Saved data entries ▸
**********
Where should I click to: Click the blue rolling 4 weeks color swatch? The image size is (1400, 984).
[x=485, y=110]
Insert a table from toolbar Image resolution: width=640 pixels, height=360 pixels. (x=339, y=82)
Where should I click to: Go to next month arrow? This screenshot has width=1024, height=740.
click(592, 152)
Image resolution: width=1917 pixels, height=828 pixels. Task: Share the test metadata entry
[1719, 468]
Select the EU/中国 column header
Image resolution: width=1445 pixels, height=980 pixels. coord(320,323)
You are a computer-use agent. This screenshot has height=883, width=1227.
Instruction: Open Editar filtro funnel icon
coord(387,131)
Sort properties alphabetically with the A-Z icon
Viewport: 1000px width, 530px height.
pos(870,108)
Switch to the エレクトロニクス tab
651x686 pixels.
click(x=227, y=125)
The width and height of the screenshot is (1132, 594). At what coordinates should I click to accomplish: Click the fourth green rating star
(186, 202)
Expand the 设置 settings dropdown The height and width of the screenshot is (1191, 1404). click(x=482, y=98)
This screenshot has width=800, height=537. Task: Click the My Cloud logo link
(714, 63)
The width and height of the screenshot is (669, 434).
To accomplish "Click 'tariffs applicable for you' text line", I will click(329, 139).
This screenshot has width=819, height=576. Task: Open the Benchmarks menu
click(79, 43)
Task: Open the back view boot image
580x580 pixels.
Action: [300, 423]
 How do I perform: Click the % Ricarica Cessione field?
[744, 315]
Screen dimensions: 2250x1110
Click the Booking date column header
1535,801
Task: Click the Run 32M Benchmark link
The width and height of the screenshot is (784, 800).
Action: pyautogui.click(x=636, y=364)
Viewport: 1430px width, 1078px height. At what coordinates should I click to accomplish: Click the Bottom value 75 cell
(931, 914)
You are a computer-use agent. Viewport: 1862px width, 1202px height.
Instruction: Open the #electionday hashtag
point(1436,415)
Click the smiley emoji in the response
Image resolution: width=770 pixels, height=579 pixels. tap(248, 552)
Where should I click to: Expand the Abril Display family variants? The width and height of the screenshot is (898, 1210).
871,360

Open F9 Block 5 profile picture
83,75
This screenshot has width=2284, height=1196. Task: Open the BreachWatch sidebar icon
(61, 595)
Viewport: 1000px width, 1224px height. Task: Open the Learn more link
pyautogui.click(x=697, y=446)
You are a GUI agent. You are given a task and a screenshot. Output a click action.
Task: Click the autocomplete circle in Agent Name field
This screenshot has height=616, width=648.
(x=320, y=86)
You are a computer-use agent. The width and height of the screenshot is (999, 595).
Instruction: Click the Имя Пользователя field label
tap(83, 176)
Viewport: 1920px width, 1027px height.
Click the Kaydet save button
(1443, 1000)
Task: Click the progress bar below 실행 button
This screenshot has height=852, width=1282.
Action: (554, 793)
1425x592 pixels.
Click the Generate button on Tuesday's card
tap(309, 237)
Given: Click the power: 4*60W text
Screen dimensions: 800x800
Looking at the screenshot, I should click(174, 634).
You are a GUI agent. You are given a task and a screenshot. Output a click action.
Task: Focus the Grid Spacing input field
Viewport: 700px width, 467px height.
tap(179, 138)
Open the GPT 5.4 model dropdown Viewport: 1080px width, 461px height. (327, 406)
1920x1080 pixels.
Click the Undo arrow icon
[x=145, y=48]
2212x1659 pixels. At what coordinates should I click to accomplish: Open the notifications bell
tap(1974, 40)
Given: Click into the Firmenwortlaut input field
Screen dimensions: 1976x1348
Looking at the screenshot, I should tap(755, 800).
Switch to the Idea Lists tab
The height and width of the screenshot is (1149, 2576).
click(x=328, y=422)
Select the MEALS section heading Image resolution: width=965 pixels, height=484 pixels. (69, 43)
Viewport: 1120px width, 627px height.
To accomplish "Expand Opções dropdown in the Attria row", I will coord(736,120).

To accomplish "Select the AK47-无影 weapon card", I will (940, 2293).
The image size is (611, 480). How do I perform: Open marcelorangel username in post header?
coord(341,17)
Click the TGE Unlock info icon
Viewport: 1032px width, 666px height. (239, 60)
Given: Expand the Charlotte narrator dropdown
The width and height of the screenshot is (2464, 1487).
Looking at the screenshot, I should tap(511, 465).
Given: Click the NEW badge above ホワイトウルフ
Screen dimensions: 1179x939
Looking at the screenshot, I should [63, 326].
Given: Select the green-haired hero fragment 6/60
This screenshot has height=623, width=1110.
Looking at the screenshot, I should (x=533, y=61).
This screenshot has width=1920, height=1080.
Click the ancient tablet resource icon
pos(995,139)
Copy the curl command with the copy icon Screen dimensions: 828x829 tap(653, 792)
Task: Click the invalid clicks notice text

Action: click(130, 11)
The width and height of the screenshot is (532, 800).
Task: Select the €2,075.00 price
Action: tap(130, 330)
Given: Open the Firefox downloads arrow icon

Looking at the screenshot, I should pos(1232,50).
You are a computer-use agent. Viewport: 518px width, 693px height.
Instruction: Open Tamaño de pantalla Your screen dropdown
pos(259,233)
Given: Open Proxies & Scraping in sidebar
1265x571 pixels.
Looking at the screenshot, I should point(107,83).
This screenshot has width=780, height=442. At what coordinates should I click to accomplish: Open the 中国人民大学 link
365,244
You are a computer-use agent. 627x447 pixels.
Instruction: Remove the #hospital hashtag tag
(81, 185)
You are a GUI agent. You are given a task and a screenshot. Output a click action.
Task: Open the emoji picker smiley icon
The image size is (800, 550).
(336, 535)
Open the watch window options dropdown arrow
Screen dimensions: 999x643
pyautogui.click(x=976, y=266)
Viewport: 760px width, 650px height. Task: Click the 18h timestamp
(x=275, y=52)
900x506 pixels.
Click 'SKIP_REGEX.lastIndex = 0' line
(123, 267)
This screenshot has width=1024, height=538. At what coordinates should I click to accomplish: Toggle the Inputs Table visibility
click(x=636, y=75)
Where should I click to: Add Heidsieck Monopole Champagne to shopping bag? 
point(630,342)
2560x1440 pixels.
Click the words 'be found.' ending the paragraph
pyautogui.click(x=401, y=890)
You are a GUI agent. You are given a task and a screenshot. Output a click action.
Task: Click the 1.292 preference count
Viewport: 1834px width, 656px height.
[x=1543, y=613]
**********
What is needed ▸ Transcribe every line of the data above, leaving each one unchanged.

Full solution ▸
Where should I click to: Click the blue rolling 4 weeks color swatch? The image size is (1400, 984).
[x=485, y=110]
Insert a table from toolbar Image resolution: width=640 pixels, height=360 pixels. (x=339, y=82)
Where should I click to: Go to next month arrow? This screenshot has width=1024, height=740.
click(592, 152)
Image resolution: width=1917 pixels, height=828 pixels. Task: Share the test metadata entry
[1719, 468]
Select the EU/中国 column header
Image resolution: width=1445 pixels, height=980 pixels. coord(320,323)
You are a computer-use agent. This screenshot has height=883, width=1227.
Instruction: Open Editar filtro funnel icon
coord(387,131)
Sort properties alphabetically with the A-Z icon
Viewport: 1000px width, 530px height.
pos(870,108)
Switch to the エレクトロニクス tab
651x686 pixels.
click(x=227, y=125)
The width and height of the screenshot is (1132, 594). At what coordinates should I click to accomplish: Click the fourth green rating star
(186, 202)
Expand the 设置 settings dropdown The height and width of the screenshot is (1191, 1404). click(x=482, y=98)
This screenshot has width=800, height=537. Task: Click the My Cloud logo link
(714, 63)
The width and height of the screenshot is (669, 434).
To accomplish "Click 'tariffs applicable for you' text line", I will click(329, 139).
This screenshot has width=819, height=576. Task: Open the Benchmarks menu
click(79, 43)
Task: Open the back view boot image
580x580 pixels.
Action: [300, 423]
 How do I perform: Click the % Ricarica Cessione field?
[744, 315]
Screen dimensions: 2250x1110
Click the Booking date column header
1535,801
Task: Click the Run 32M Benchmark link
The width and height of the screenshot is (784, 800).
Action: pyautogui.click(x=636, y=364)
Viewport: 1430px width, 1078px height. At what coordinates should I click to accomplish: Click the Bottom value 75 cell
(931, 914)
You are a computer-use agent. Viewport: 1862px width, 1202px height.
Instruction: Open the #electionday hashtag
point(1436,415)
Click the smiley emoji in the response
Image resolution: width=770 pixels, height=579 pixels. tap(248, 552)
Where should I click to: Expand the Abril Display family variants? The width and height of the screenshot is (898, 1210).
871,360

Open F9 Block 5 profile picture
83,75
This screenshot has width=2284, height=1196. Task: Open the BreachWatch sidebar icon
(61, 595)
Viewport: 1000px width, 1224px height. Task: Open the Learn more link
pyautogui.click(x=697, y=446)
You are a GUI agent. You are given a task and a screenshot. Output a click action.
Task: Click the autocomplete circle in Agent Name field
This screenshot has height=616, width=648.
(x=320, y=86)
You are a computer-use agent. The width and height of the screenshot is (999, 595).
Instruction: Click the Имя Пользователя field label
tap(83, 176)
Viewport: 1920px width, 1027px height.
Click the Kaydet save button
(1443, 1000)
Task: Click the progress bar below 실행 button
This screenshot has height=852, width=1282.
Action: (554, 793)
1425x592 pixels.
Click the Generate button on Tuesday's card
tap(309, 237)
Given: Click the power: 4*60W text
Screen dimensions: 800x800
Looking at the screenshot, I should click(174, 634).
You are a GUI agent. You are given a task and a screenshot. Output a click action.
Task: Focus the Grid Spacing input field
Viewport: 700px width, 467px height.
tap(179, 138)
Open the GPT 5.4 model dropdown Viewport: 1080px width, 461px height. (327, 406)
1920x1080 pixels.
Click the Undo arrow icon
[x=145, y=48]
2212x1659 pixels. At what coordinates should I click to accomplish: Open the notifications bell
tap(1974, 40)
Given: Click into the Firmenwortlaut input field
Screen dimensions: 1976x1348
Looking at the screenshot, I should tap(755, 800).
Switch to the Idea Lists tab
The height and width of the screenshot is (1149, 2576).
click(x=328, y=422)
Select the MEALS section heading Image resolution: width=965 pixels, height=484 pixels. (69, 43)
Viewport: 1120px width, 627px height.
To accomplish "Expand Opções dropdown in the Attria row", I will coord(736,120).

To accomplish "Select the AK47-无影 weapon card", I will (940, 2293).
The image size is (611, 480). How do I perform: Open marcelorangel username in post header?
coord(341,17)
Click the TGE Unlock info icon
Viewport: 1032px width, 666px height. (239, 60)
Given: Expand the Charlotte narrator dropdown
The width and height of the screenshot is (2464, 1487).
Looking at the screenshot, I should tap(511, 465).
Given: Click the NEW badge above ホワイトウルフ
Screen dimensions: 1179x939
Looking at the screenshot, I should [63, 326].
Given: Select the green-haired hero fragment 6/60
This screenshot has height=623, width=1110.
Looking at the screenshot, I should (x=533, y=61).
This screenshot has width=1920, height=1080.
Click the ancient tablet resource icon
pos(995,139)
Copy the curl command with the copy icon Screen dimensions: 828x829 tap(653, 792)
Task: Click the invalid clicks notice text

Action: click(130, 11)
The width and height of the screenshot is (532, 800).
Task: Select the €2,075.00 price
Action: tap(130, 330)
Given: Open the Firefox downloads arrow icon

Looking at the screenshot, I should pos(1232,50).
You are a computer-use agent. Viewport: 518px width, 693px height.
Instruction: Open Tamaño de pantalla Your screen dropdown
pos(259,233)
Given: Open Proxies & Scraping in sidebar
1265x571 pixels.
Looking at the screenshot, I should point(107,83).
This screenshot has width=780, height=442. At what coordinates should I click to accomplish: Open the 中国人民大学 link
365,244
You are a computer-use agent. 627x447 pixels.
Instruction: Remove the #hospital hashtag tag
(81, 185)
You are a GUI agent. You are given a task and a screenshot. Output a click action.
Task: Open the emoji picker smiley icon
The image size is (800, 550).
(336, 535)
Open the watch window options dropdown arrow
Screen dimensions: 999x643
pyautogui.click(x=976, y=266)
Viewport: 760px width, 650px height. Task: Click the 18h timestamp
(x=275, y=52)
900x506 pixels.
Click 'SKIP_REGEX.lastIndex = 0' line
(123, 267)
This screenshot has width=1024, height=538. At what coordinates should I click to accomplish: Toggle the Inputs Table visibility
click(x=636, y=75)
Where should I click to: Add Heidsieck Monopole Champagne to shopping bag? 
point(630,342)
2560x1440 pixels.
Click the words 'be found.' ending the paragraph
pyautogui.click(x=401, y=890)
You are a GUI agent. You are given a task and a screenshot. Output a click action.
Task: Click the 1.292 preference count
Viewport: 1834px width, 656px height.
[x=1543, y=613]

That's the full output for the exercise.